■ Texto proporcionado ■
▬▬▬▬▬▬

Ser viejo y sentirse viejo son dos cosas diferentes. Lo primero va determinado por la edad, y lo segundo por los síntomas con los que el cuerpo va declarando su agotamiento y cansancio, con los que acusa los golpes sufridos, desde fuera y desde dentro, a lo largo de la vida. Pero también existe una forma ajena de sentirse viejo: cuando los demás te lo recuerdan al enfrentarte, sin pretenderlo la mayoría de las veces, a tu propia imagen temporal. Esta última manera de sentirse viejo la estoy padeciendo cada vez con más frecuencia.

Es lo que me sucedió hace poco cuando, durante un paseo dominical por el centro de la ciudad, disfrutando de un día espléndido que invitaba a dejarse arrastrar entre callejuelas bañadas de luz y bendecidas por una temperatura agradable, de súbito una señora me clavó su mirada fija, impidiéndome el paso. Sin desearlo, me detengo más sorprendido que asustado, presagiando que, como solía ser habitual, mi despiste congénito me enfrente ante algún conocido del que no recuerde ni el nombre. Estuvimos mirándonos seis o siete segundos, que me parecieron eternos, mientras rebuscaba en mi mente las fichas olvidadas de la memoria de amigos, compañeros o extraños con los que hubiera mantenido una relación antigua ya interrumpida. No sería la primera vez que habría charlado con alguien al que remotamente sabía que debía conocer pero no terminaba por recordar, siguiéndole el hilo de la conversación. No fue el caso.

Tras esos segundos de escrutadora mirada, en los que ella permaneció muda pero sonriente, un fogonazo de lucidez me permitió identificar aquel rostro. Ya no era el de la niña y adolescente que tenía almacenadas en mis recuerdos, sino el de una señora que jamás hubiera reconocido entre la multitud. Era la hija de un vecino con el que durante años compartimos alegrías y quebrantos mientras crecían nuestros hijos y hacíamos frente a unas hipotecas que devoraban nuestras menguadas nóminas. Milagrosamente, su nombre surgió de mi boca para alivio de la situación, pero también como recordatorio de que el tiempo nos consume a todos. Si ella ya era mayor ante mis ojos, yo sería ante los suyos, a pesar de sus halagos corteses, prácticamente una momia. Y es que los otros también nos hacen sentir viejos.

Pero por si no tenía bastante escarmiento, aquel mismo día y durante el mismo paseo un señor mayor con sombrero pronuncia mi nombre a viva voz mientras nos cruzamos en un puente, obligándome a mirarlo y detenerme. Insiste en preguntarme si me llamo así. Esta vez la lucidez no acude en mi ayuda. Como le confieso que no lo reconozco, comienza a contarle a su acompañante que yo era compañero suyo del bachillerato, que era natal de un país caribeño y que, junto a otros colegiales, compartimos unos años de estudios y gamberradas. La descripción del contexto de mi adolescencia desempolvó mi memoria, y los rasgos de aquel hombre mayor se fueron aclarando hasta coincidir con los de un antiguo camarada de mocedad. Y otra vez la vejez de otros sirve de espejo de la propia. Por mucho que intentemos ignorar el paso del tiempo, engañando a nuestros sentidos de sus heridas, serán los otros los que harán, aun sin pretenderlo, que nos sintamos viejos, aunque la edad y sus síntomas hayan sido clementes con uno. Todo se confabula para que no olvidemos que los años no perdonan a nadie. Maldita sea.

▬▬▬▬▬▬

■ Entradas de datos guardadas ■

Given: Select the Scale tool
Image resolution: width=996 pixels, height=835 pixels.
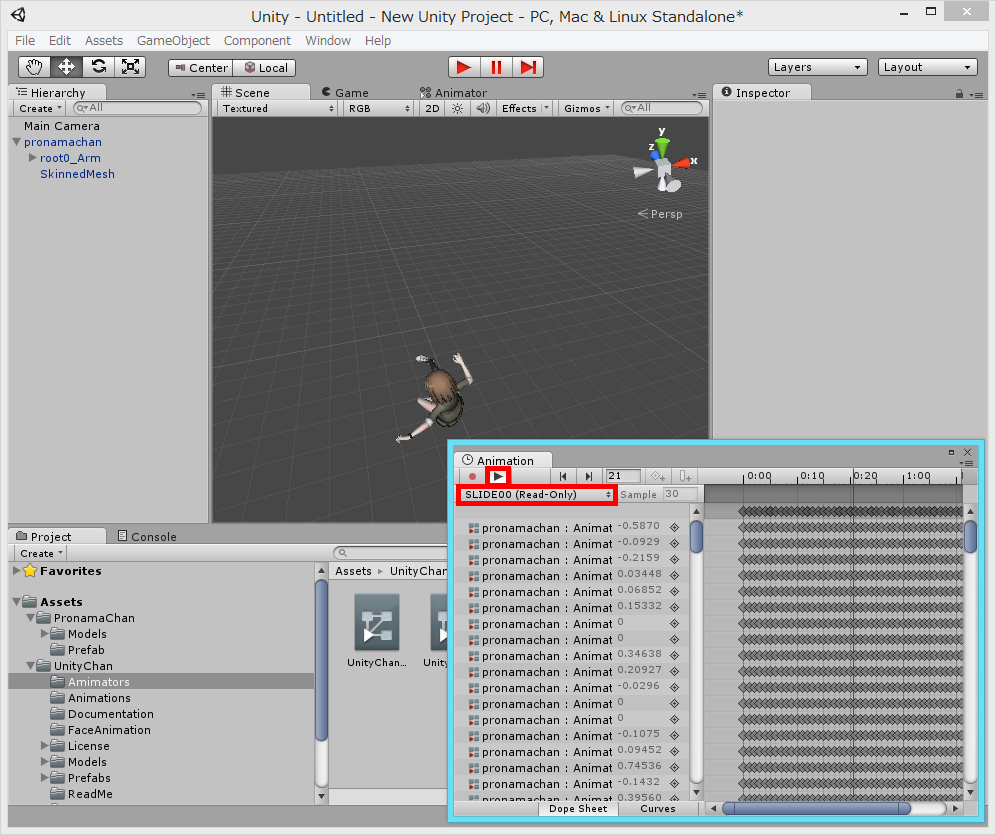Looking at the screenshot, I should (130, 66).
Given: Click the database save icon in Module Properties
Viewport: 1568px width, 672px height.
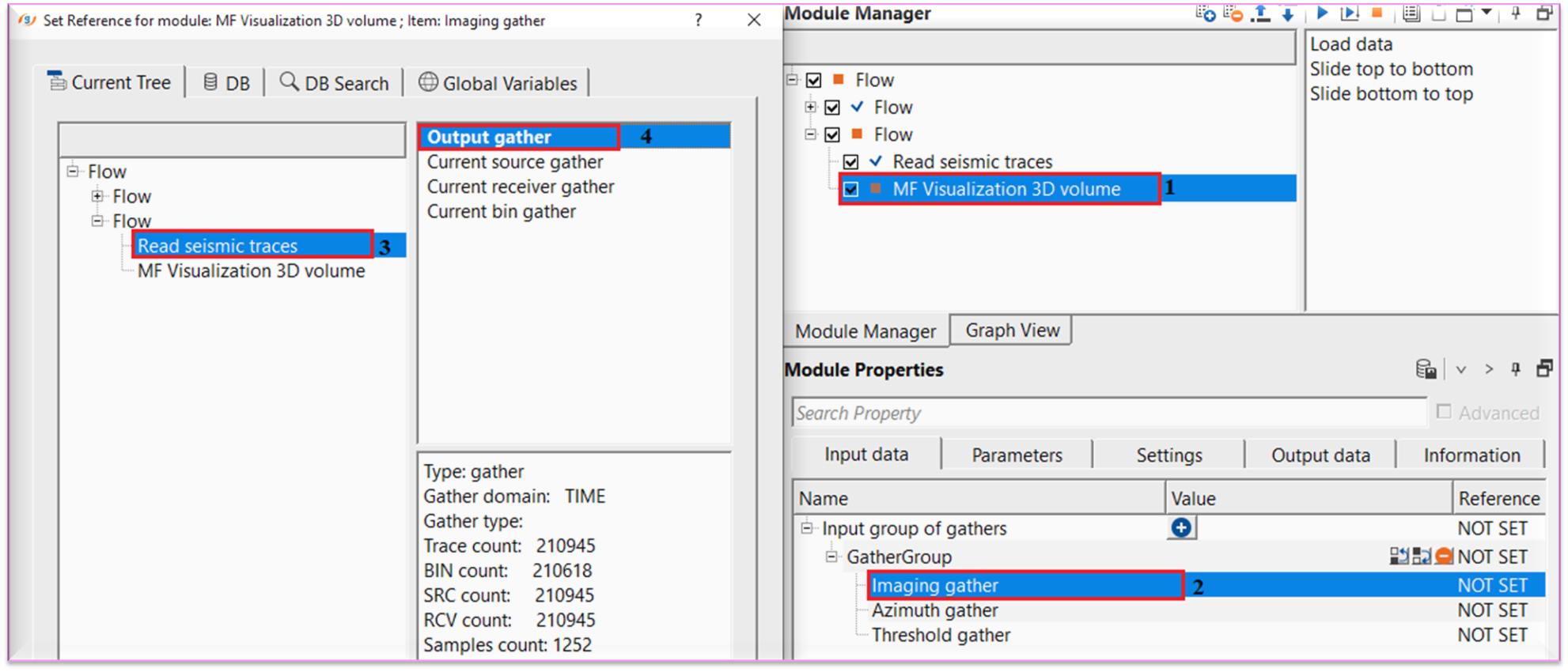Looking at the screenshot, I should pyautogui.click(x=1426, y=369).
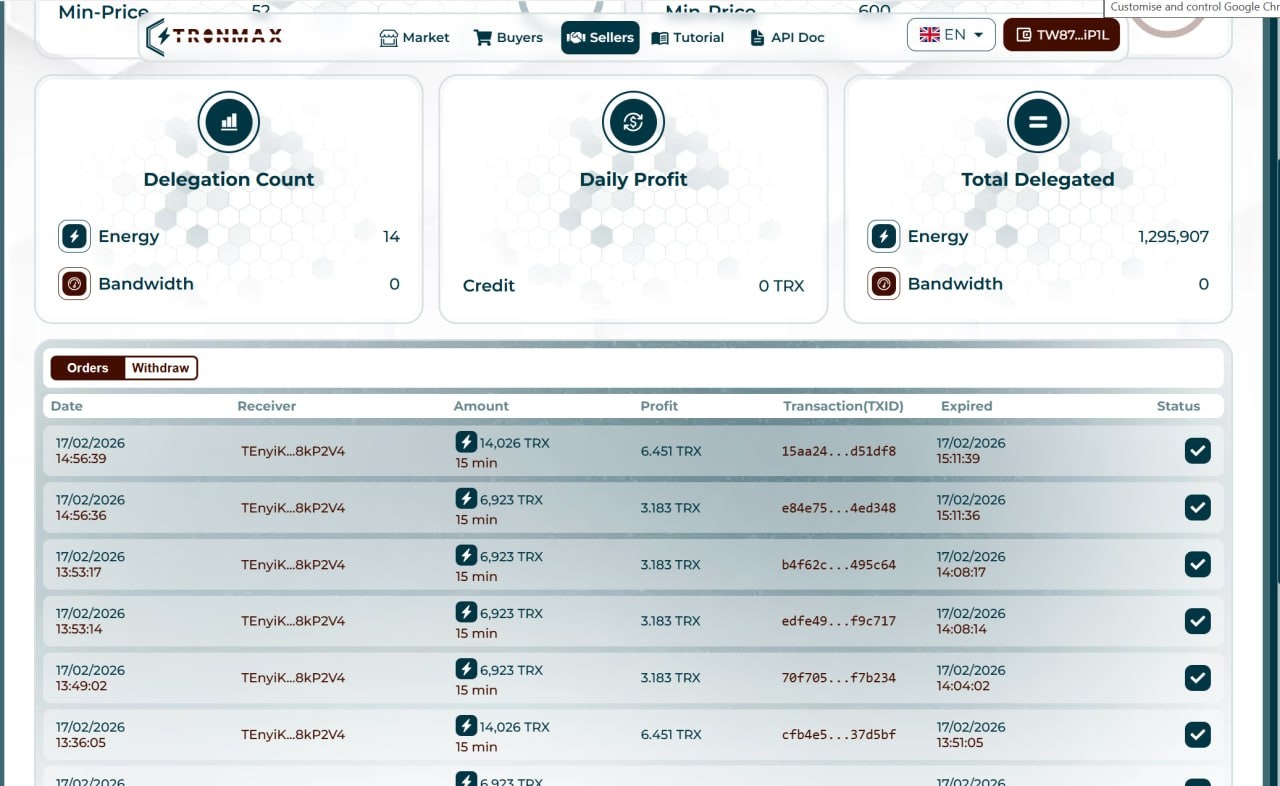Click the TW87...iP1L wallet button
Screen dimensions: 1280x786
click(1062, 33)
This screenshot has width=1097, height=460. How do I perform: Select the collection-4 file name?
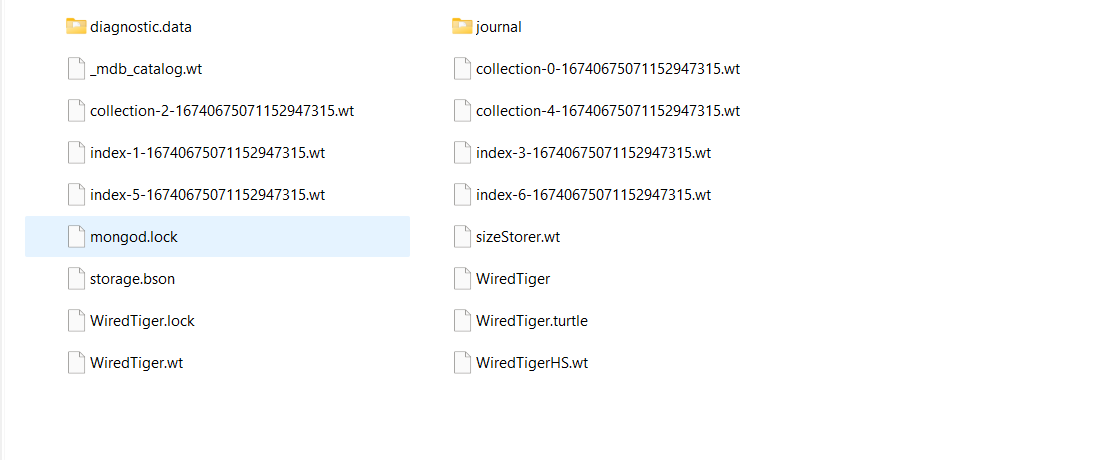click(x=607, y=111)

▬▬▬▬▬▬

■ Tareas ■
**a.** Copie al pie de la letra todo lo que, en el texto sobre la vejez, va desde "Ser viejo y" hasta "con más frecuencia.".
**b.** En el texto sobre la vejez, ¿dónde se cruza quien narra con el señor mayor con sombrero?

■ Soluciones ■
**a.**
Ser viejo y sentirse viejo son dos cosas diferentes. Lo primero va determinado por la edad, y lo segundo por los síntomas con los que el cuerpo va declarando su agotamiento y cansancio, con los que acusa los golpes sufridos, desde fuera y desde dentro, a lo largo de la vida. Pero también existe una forma ajena de sentirse viejo: cuando los demás te lo recuerdan al enfrentarte, sin pretenderlo la mayoría de las veces, a tu propia imagen temporal. Esta última manera de sentirse viejo la estoy padeciendo cada vez con más frecuencia.

**b.** En un puente.